(Beginning of TASK INPUTS)

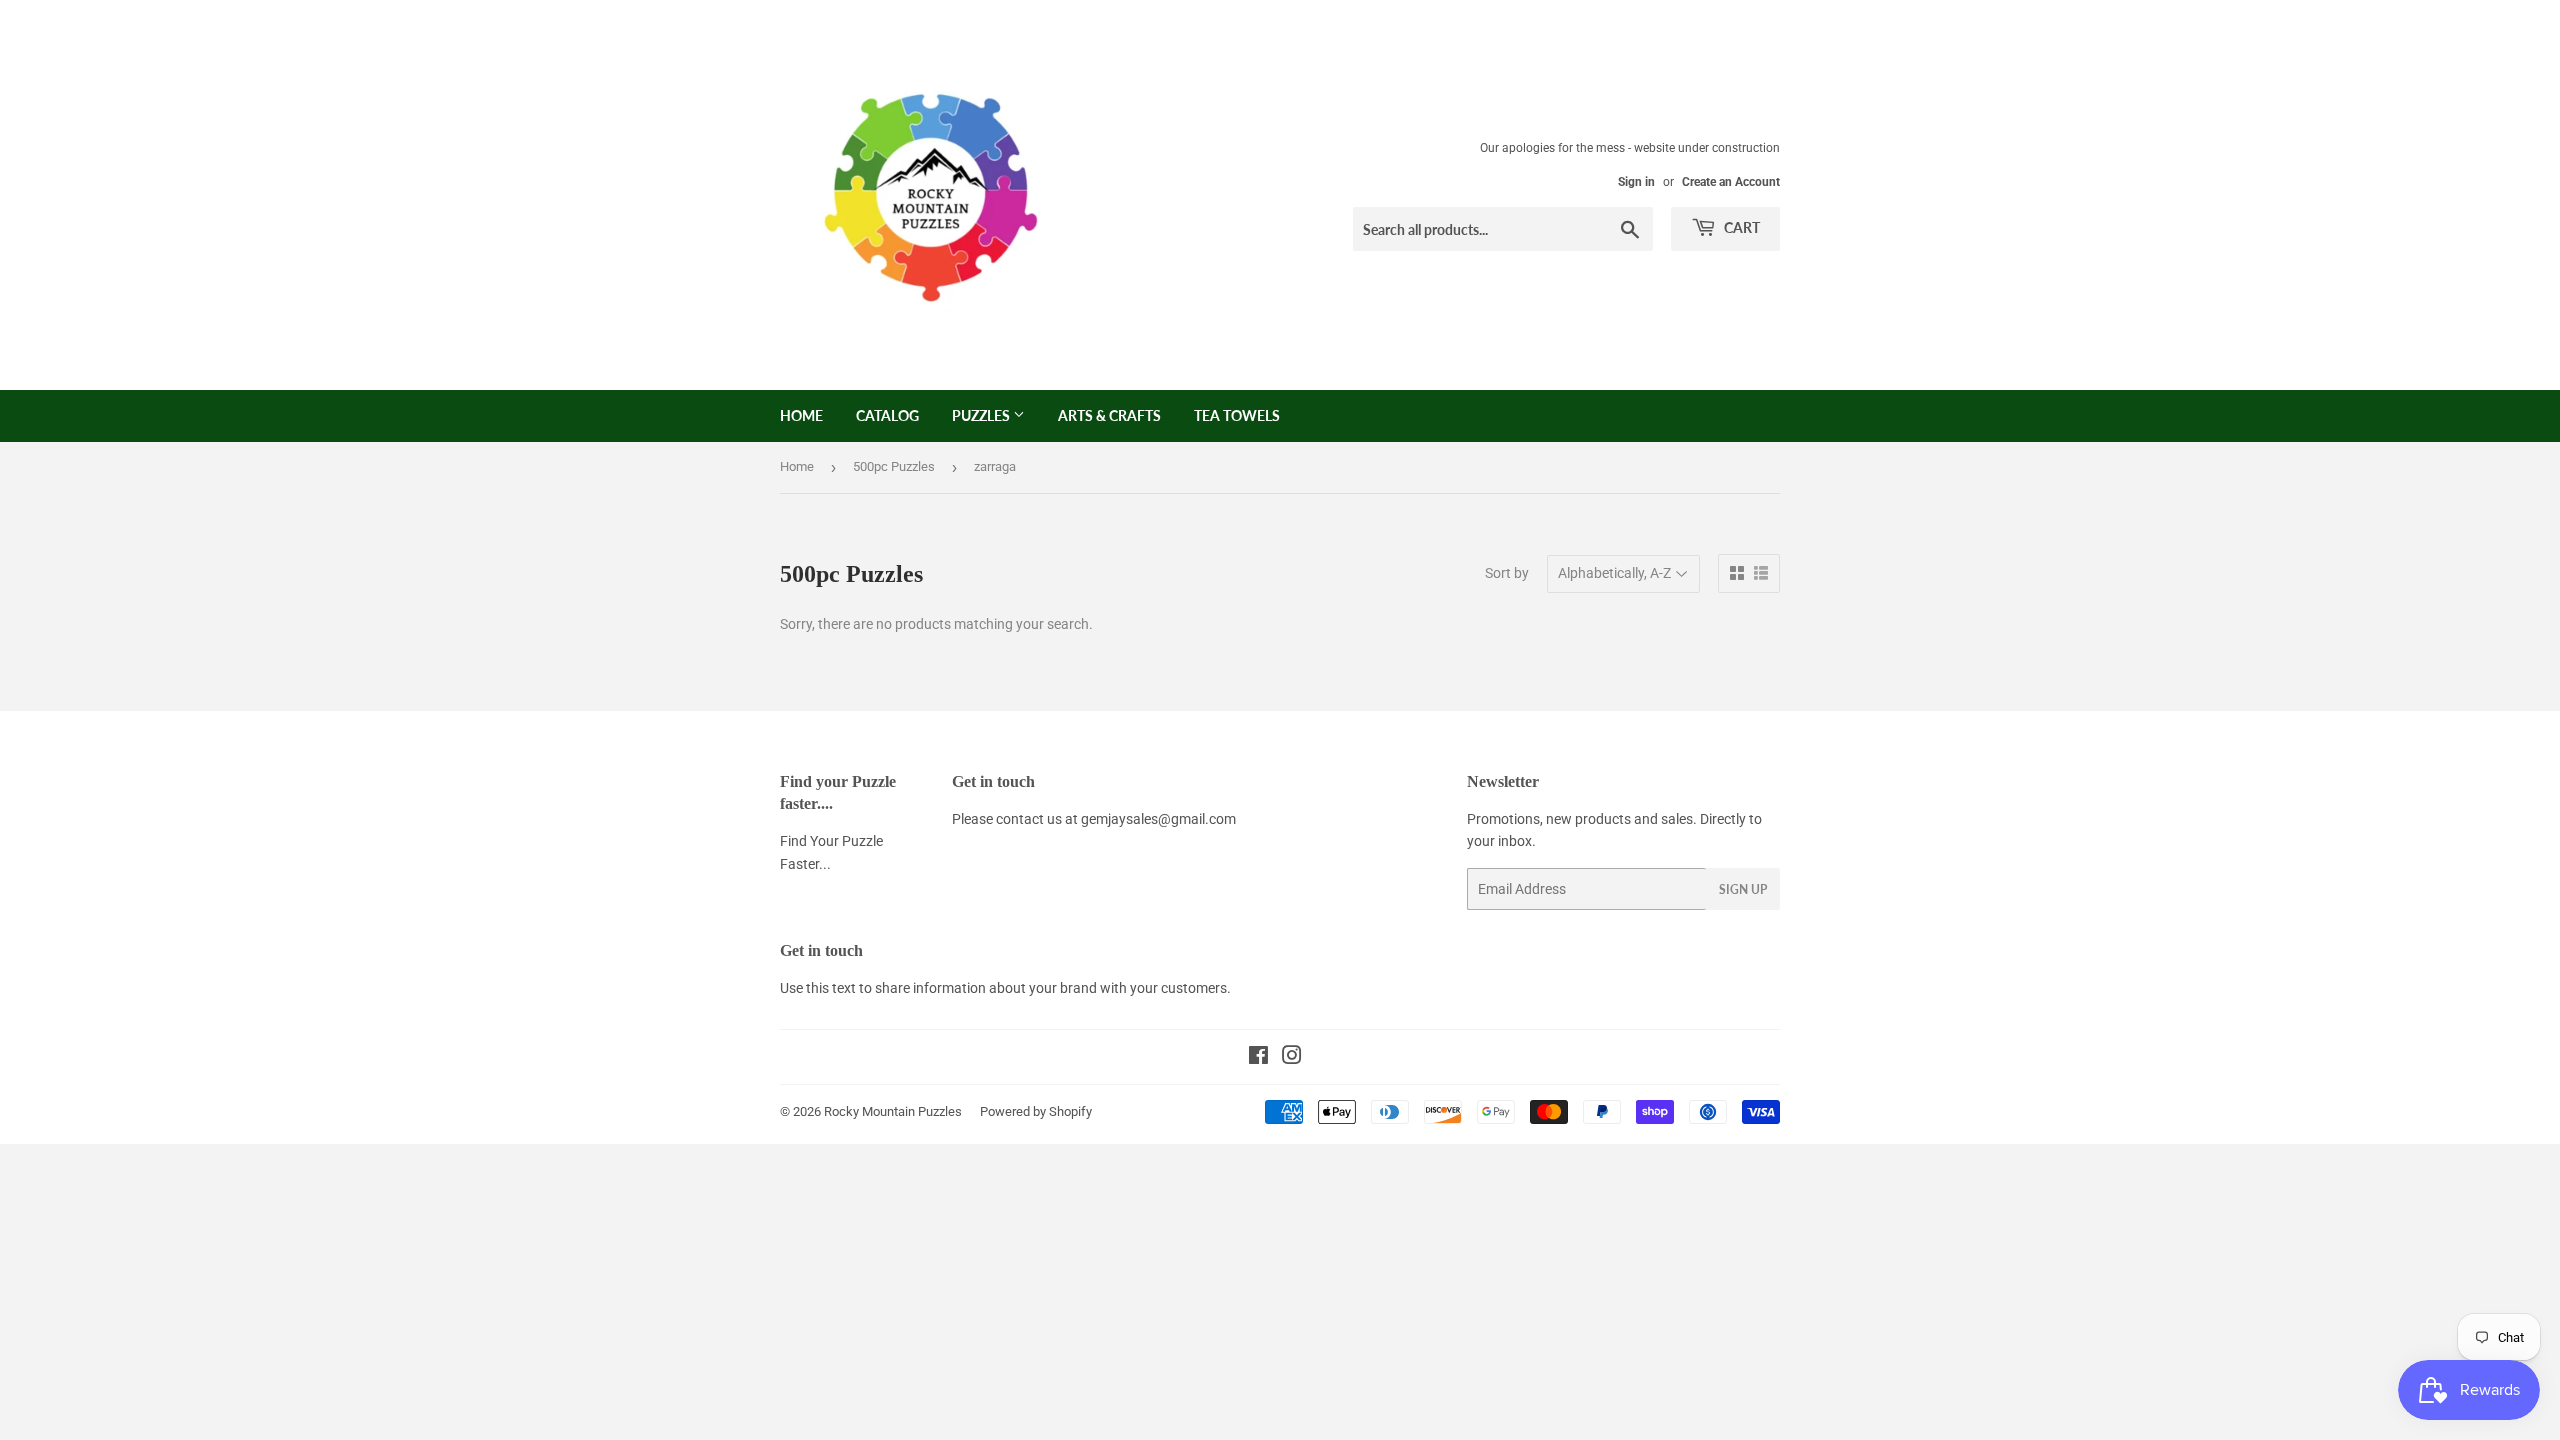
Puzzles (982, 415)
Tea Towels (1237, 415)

(End of TASK INPUTS)
(Beginning of TASK INPUTS)

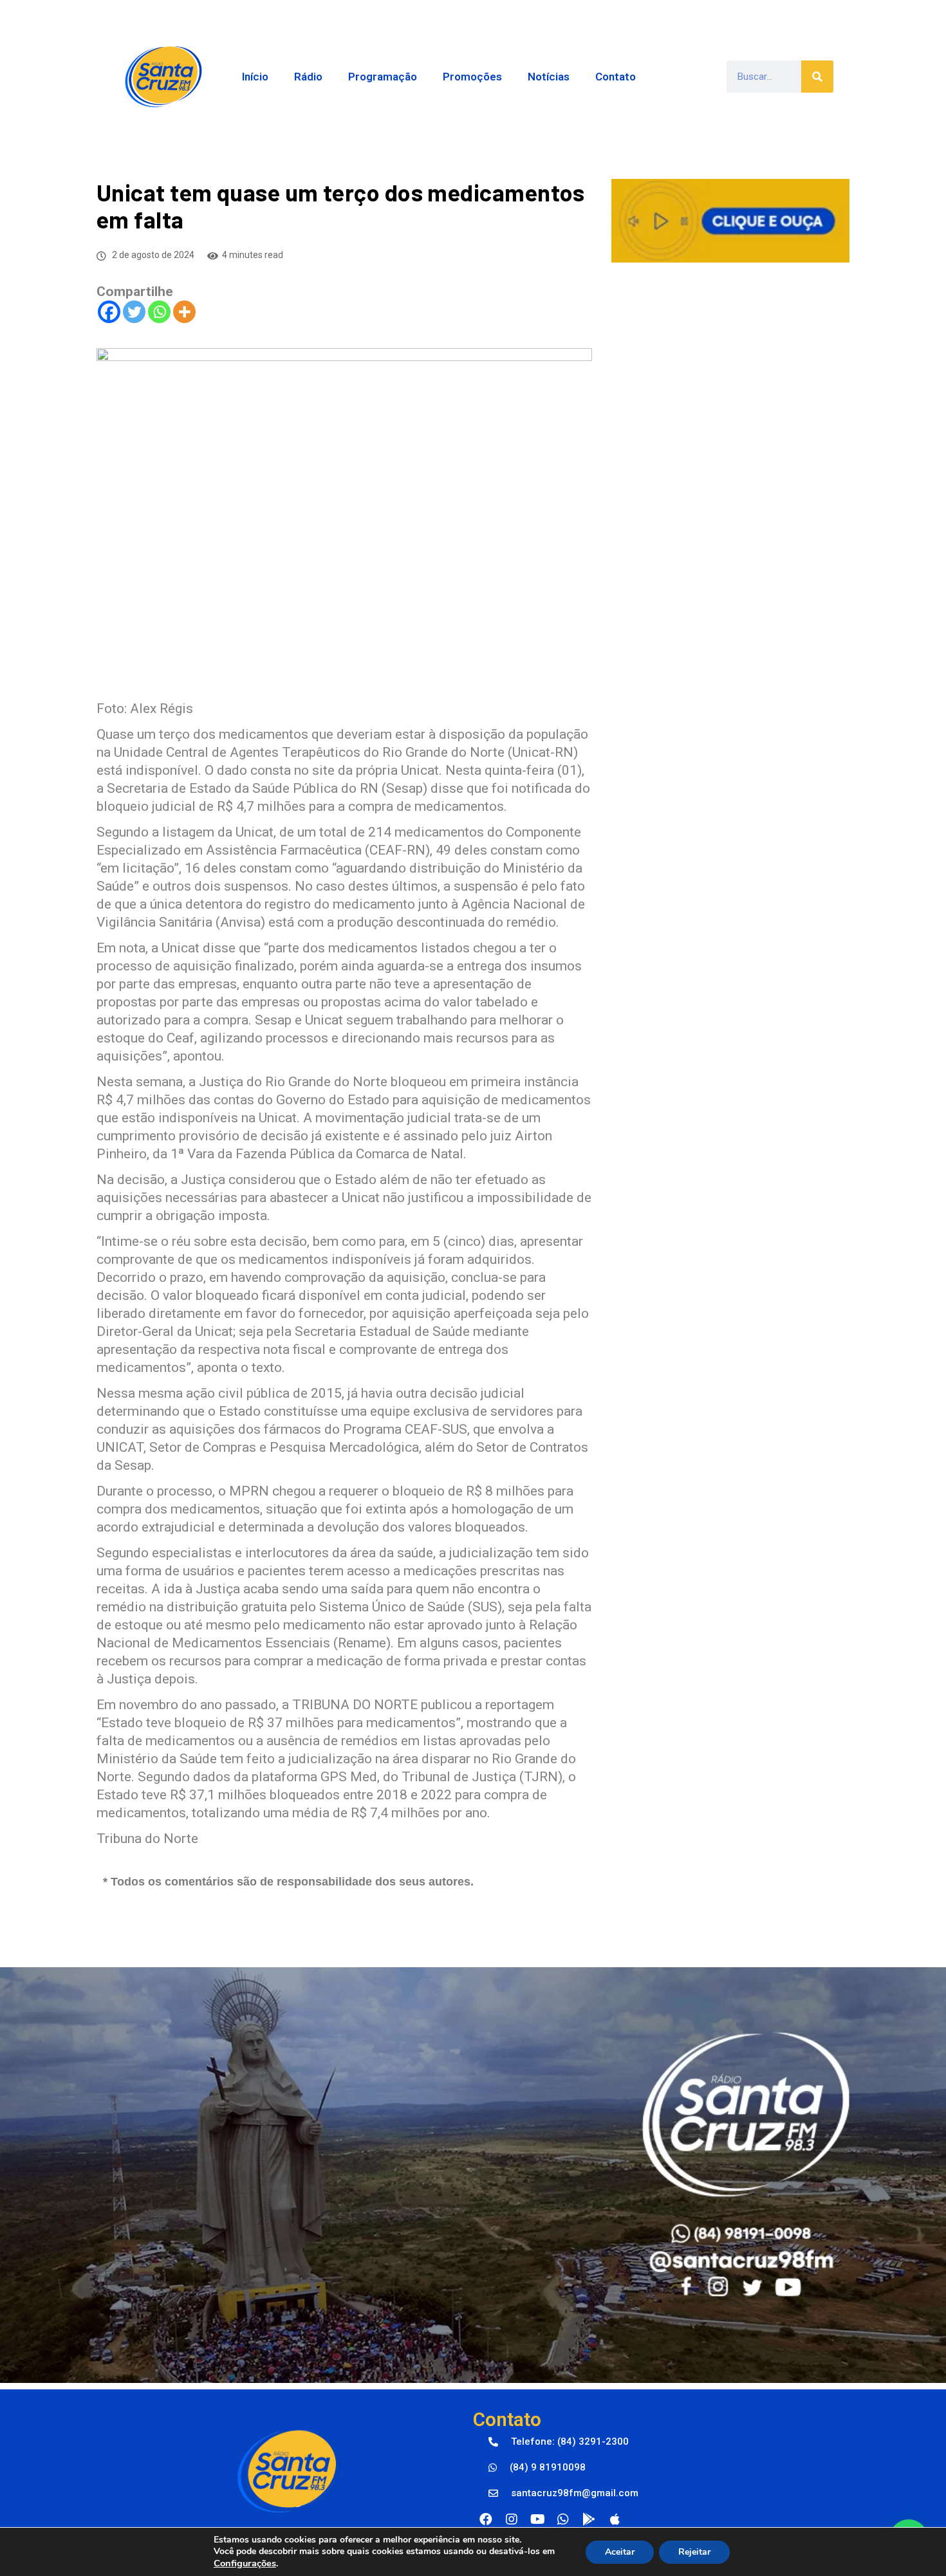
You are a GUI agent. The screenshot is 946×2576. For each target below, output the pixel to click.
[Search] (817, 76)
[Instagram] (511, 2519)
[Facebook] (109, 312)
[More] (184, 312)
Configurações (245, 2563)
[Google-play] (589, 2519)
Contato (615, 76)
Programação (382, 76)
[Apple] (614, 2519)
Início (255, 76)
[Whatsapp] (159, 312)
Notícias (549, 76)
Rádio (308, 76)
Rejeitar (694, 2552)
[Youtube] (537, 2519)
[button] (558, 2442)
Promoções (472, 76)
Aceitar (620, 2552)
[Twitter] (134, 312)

(End of TASK INPUTS)

WHAT IS EXPECTED: Everything starting at the line containing "[Instagram] (511, 2519)" and ending at the line containing "[Twitter] (134, 312)" in the records above should be repeated exactly, and only that.

ANSWER TO THE EXERCISE:
[Instagram] (511, 2519)
[Facebook] (109, 312)
[More] (184, 312)
Configurações (245, 2563)
[Google-play] (589, 2519)
Contato (615, 76)
Programação (382, 76)
[Apple] (614, 2519)
Início (255, 76)
[Whatsapp] (159, 312)
Notícias (549, 76)
Rádio (308, 76)
Rejeitar (694, 2552)
[Youtube] (537, 2519)
[button] (558, 2442)
Promoções (472, 76)
Aceitar (620, 2552)
[Twitter] (134, 312)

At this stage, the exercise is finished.